Composition de la cour :

En application des dispositions de l'article 786 du code de procédure civile, l'affaire a été débattue à l'audience publique du 15 novembre 2018 les avocats des parties ne s'y étant pas opposés, devant Monsieur Alain PALAU, président, chargé du rapport.

Ce magistrat a rendu compte des plaidoiries dans le délibéré de la cour, composée de :

Monsieur Alain PALAU, président,

Madame Anne LELIEVRE, conseiller,

Madame Nathalie LAUER, conseiller,

Greffier, lors des débats : Madame Sabine MARÉVILLE,

Vu le jugement du tribunal de grande instance de Nanterre en date du 2 mars 2017 qui a statué ainsi':

- déboute M. et Mme [K] de l'ensemble de leurs demandes,

- condamne M. et Mme [K] aux dépens de l'instance.

Vu la déclaration d'appel de M. et Mme [K] en date du 22 juin 2017.

Vu les dernières conclusions de M. et Mme [K] en date du 13 septembre 2017 qui demandent à la cour de':

- les déclarer recevables et bien fondés dans leur appel,

Y faisant droit,

- infirmer en toutes ses dispositions la décision déférée,

Statuant à nouveau,

- prononcer la décharge des droits mis à la charge de M. et Mme [K] à hauteur de 502 163 euros au titre de la contribution exceptionnelle sur la fortune 2012,

- condamner l'Etat aux dépens et à payer la somme de 4 000 euros sur le fondement de l'article 700 du code de procédure civile.

Vu les dernières conclusions en date du 10 novembre 2017 du directeur général des Finances publiques qui demande à la cour de':

- débouter M. et Mme [K] de toutes leurs demandes, fin et conclusions,

- confirmer le jugement,

Et y faisant droit,

- condamner M. et Mme [K] en tous les dépens de première instance et d'appel,

- condamner M. et Mme [K] à lui verser la somme de 3 000 euros au titre de l'article 700 du code de procédure civile.

Vu l'ordonnance de clôture en date du 28 juin 2018.

***************************

FAITS ET MOYENS

M. et Mme [K] ont déposé, en juin 2012, une déclaration d'Impôt de Solidarité sur la Fortune (ISF) 2012 au pied de laquelle l'impôt a été liquidé à hauteur de 223 738 euros (après réduction d'impôt) sur la base d'un patrimoine net imposable de 44 607 569 euros.

Pour paiement de la totalité de cet impôt, ils ont procédé par l'imputation d'une créance de « bouclier fiscal » qu'ils détenaient à raison d'un droit à restitution.

Au titre de cette même année 2012, ils ont réglé la Contribution Exceptionnelle sur la Fortune (CEF), instaurée par l'article 4 de la loi n°2012-958 du 16 août 2012 de finances rectificative pour 2012, pour un montant de 502 163 euros liquidée lors du dépôt de la déclaration le 12 novembre 2012.

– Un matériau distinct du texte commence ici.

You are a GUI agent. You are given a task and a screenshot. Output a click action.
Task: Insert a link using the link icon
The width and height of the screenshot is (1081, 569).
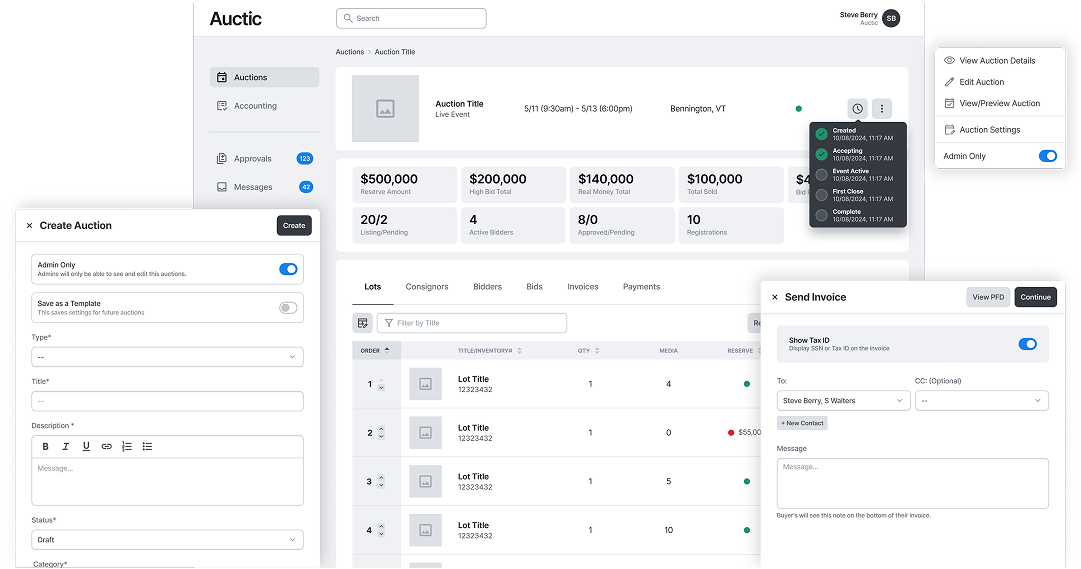tap(106, 446)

Par réclamation contentieuse du 29 décembre 2014, M. et Mme [K] ont contesté le principe de la CEF acquittée au titre de l'année 2012.

Cette réclamation a fait l'objet d'une décision de rejet en date du 4 mai 2015.

Par acte en date du 1er juillet 2015, M. et Mme [K] ont assigné le Directeur départemental des Finances publiques des Hauts de Seine aux fins d'annulation de cette décision devant le tribunal de grande instance de Nanterre qui a prononcé le jugement déféré.

Aux termes de leurs conclusions précitées, M. et Mme [K] exposent que l'imposition annuelle de leur patrimoine s'est élevée en 2012 à la somme totale de 725 201 euros alors qu'ils ont perçu en 2011 un revenu net de 63 985 euros.

Ils invoquent l'article 1er du premier protocole additionnel de la Convention européenne de sauvegarde des droits de l'homme et des libertés fondamentales relatives à la protection des biens et font état d'une spoliation.

Ils font valoir, citant des arrêts de la Cour européenne des droits de l'homme, CEDH, que la loi fiscale reste soumise à un contrôle de proportionnalité, une imposition devant être considérée comme une violation du premier protocole si elle conduit «'à une réelle confiscation d'une partie des biens du contribuable ».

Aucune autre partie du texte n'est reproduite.